Only the lines from the one with "Click the pin tab icon in Run sidebar" to the end of the data below should be returned, each exactly as it stands.

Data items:
=== Section Start ===

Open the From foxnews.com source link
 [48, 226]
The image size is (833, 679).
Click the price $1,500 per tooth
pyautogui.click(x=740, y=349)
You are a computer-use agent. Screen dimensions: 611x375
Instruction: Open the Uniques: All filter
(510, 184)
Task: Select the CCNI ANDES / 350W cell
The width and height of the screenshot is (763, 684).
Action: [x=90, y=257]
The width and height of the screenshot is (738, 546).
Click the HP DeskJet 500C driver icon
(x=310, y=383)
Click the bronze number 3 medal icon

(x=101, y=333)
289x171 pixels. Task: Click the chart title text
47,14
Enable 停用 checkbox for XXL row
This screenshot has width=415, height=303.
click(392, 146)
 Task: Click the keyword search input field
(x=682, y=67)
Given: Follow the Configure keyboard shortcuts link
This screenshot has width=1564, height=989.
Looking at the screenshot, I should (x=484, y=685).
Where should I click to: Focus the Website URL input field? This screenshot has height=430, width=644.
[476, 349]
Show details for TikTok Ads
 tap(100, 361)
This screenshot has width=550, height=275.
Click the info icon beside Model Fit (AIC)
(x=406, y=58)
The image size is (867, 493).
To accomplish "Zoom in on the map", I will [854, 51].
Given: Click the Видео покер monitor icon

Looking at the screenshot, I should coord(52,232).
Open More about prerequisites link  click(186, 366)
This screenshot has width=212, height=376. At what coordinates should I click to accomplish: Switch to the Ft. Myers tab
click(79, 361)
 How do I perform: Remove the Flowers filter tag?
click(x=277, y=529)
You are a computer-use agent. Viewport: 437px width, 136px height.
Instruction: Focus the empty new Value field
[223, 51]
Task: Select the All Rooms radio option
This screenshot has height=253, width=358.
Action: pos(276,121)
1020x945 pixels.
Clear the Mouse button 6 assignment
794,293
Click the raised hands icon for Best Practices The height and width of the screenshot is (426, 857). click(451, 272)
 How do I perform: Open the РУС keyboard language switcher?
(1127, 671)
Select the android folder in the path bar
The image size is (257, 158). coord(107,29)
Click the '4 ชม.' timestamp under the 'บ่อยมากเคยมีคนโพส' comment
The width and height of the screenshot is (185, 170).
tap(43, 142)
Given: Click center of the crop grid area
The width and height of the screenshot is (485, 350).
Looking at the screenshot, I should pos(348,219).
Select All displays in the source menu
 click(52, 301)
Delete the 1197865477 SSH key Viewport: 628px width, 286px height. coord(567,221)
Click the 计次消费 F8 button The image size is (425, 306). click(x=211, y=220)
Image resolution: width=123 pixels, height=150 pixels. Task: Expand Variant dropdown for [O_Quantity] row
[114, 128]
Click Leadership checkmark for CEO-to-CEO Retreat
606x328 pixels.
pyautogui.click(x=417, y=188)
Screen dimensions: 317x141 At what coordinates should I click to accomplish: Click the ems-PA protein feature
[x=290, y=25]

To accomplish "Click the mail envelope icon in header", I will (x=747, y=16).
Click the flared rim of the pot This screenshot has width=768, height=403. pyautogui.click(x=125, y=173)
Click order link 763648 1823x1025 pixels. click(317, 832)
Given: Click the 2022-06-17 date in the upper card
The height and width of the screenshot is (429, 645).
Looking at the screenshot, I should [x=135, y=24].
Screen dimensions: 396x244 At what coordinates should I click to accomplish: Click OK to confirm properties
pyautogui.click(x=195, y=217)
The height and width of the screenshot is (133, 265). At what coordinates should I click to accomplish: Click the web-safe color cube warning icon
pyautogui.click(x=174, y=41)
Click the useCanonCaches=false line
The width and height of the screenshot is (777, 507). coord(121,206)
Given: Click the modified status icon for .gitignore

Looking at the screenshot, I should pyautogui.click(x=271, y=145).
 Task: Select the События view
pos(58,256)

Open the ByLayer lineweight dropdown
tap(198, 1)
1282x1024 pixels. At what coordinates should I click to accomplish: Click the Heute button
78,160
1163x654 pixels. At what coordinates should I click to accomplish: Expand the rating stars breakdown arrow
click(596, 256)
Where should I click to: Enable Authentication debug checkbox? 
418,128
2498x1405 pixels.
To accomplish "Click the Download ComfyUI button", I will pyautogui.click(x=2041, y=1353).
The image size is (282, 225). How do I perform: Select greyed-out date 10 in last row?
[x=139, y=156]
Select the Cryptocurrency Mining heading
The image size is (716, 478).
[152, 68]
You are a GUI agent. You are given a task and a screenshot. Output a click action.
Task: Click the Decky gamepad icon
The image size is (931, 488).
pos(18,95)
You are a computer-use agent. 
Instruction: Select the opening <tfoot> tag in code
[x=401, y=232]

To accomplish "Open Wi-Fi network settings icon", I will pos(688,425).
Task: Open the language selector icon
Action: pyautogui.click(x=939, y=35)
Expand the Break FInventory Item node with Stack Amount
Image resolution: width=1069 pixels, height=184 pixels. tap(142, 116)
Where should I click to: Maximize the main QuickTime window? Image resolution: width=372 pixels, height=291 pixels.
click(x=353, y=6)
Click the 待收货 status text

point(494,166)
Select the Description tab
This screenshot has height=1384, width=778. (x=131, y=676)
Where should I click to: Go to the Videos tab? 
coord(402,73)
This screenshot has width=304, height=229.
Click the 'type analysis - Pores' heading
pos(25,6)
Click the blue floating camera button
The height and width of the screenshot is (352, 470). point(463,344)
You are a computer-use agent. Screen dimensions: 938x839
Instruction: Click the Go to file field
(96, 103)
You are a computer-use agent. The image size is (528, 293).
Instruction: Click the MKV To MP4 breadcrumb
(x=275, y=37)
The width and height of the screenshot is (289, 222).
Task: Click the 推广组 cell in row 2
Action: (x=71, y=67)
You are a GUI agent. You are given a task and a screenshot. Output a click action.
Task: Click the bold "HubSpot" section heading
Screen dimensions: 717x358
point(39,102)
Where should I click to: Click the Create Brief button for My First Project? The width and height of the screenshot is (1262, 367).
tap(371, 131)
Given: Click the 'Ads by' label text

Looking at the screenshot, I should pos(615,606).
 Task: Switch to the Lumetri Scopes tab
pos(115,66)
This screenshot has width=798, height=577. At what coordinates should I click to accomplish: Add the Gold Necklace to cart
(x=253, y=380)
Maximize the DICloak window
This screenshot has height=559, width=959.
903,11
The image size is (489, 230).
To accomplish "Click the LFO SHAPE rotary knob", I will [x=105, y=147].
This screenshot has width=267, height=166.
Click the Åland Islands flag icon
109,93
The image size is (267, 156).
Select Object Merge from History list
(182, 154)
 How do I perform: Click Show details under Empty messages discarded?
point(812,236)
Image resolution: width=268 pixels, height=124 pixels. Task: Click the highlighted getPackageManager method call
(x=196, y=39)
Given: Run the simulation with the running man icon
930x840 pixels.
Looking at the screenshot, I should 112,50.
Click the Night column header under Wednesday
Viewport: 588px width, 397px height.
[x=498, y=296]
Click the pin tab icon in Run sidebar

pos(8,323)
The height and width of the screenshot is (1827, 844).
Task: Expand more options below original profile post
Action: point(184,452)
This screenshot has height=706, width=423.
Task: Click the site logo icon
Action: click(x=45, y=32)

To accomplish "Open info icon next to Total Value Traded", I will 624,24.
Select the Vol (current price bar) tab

=== Section End ===

* [Solved problem]
Click the pin tab icon in Run sidebar

pos(8,323)
The height and width of the screenshot is (1827, 844).
Task: Expand more options below original profile post
Action: point(184,452)
This screenshot has height=706, width=423.
Task: Click the site logo icon
Action: click(x=45, y=32)

To accomplish "Open info icon next to Total Value Traded", I will 624,24.
Select the Vol (current price bar) tab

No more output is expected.